REQUIRED ACTION: As the answer, give every line of the records that includes the word "will".

Stored data
= Beginning of Section =
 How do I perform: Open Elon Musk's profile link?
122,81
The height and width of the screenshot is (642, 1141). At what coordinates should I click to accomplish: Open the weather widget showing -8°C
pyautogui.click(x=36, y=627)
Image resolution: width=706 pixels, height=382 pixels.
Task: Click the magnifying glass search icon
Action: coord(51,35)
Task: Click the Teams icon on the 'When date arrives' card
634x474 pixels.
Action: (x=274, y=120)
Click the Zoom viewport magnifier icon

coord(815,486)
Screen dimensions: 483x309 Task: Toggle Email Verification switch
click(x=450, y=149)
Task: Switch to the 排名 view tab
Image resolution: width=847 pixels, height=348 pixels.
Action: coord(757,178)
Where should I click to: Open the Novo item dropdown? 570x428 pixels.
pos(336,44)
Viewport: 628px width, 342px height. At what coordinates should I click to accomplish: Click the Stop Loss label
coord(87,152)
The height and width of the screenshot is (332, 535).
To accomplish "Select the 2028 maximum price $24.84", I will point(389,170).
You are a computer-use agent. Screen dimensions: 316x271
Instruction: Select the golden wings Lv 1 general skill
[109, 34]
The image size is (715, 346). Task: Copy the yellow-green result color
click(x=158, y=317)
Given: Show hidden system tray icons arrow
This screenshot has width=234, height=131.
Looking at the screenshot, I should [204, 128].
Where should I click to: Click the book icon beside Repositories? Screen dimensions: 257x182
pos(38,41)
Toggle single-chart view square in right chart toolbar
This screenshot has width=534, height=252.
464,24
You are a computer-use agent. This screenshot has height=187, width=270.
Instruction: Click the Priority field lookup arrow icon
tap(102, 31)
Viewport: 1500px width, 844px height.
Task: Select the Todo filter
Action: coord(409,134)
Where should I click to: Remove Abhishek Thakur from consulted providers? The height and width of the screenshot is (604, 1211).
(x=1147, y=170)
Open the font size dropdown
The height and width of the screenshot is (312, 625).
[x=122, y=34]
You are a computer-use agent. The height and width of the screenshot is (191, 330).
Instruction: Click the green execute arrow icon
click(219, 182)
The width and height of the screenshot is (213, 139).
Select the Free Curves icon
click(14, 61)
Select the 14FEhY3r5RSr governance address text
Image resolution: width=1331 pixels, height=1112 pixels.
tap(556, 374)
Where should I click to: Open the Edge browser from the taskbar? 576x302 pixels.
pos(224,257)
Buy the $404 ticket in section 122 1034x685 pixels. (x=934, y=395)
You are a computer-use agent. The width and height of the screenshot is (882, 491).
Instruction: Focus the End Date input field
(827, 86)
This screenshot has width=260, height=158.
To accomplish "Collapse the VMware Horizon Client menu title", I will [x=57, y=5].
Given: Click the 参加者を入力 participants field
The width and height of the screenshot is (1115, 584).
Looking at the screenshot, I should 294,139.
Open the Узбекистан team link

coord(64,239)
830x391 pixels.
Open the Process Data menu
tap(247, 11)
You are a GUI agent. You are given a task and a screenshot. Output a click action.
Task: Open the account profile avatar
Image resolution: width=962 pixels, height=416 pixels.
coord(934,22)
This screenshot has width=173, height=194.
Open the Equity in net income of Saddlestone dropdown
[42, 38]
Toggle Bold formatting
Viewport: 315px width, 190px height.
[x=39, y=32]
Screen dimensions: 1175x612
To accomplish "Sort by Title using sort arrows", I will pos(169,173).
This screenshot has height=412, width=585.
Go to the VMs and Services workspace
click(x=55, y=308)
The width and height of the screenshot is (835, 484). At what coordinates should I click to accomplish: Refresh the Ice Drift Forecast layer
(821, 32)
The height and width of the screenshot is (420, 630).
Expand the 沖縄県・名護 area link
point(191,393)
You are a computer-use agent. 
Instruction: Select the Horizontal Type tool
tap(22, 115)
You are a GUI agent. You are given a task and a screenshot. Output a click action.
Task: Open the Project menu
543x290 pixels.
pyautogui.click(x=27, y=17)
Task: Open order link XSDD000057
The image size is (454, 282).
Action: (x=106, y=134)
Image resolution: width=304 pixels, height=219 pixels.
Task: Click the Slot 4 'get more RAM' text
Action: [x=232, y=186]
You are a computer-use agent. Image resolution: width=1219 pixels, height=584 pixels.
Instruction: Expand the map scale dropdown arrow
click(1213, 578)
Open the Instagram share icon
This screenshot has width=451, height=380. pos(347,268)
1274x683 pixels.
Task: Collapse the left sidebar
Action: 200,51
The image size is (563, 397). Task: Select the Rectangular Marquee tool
= End of Section =
ANSWER SECTION:
To accomplish "Select the 2028 maximum price $24.84", I will point(389,170).
To accomplish "Collapse the VMware Horizon Client menu title", I will [x=57, y=5].
To accomplish "Sort by Title using sort arrows", I will pos(169,173).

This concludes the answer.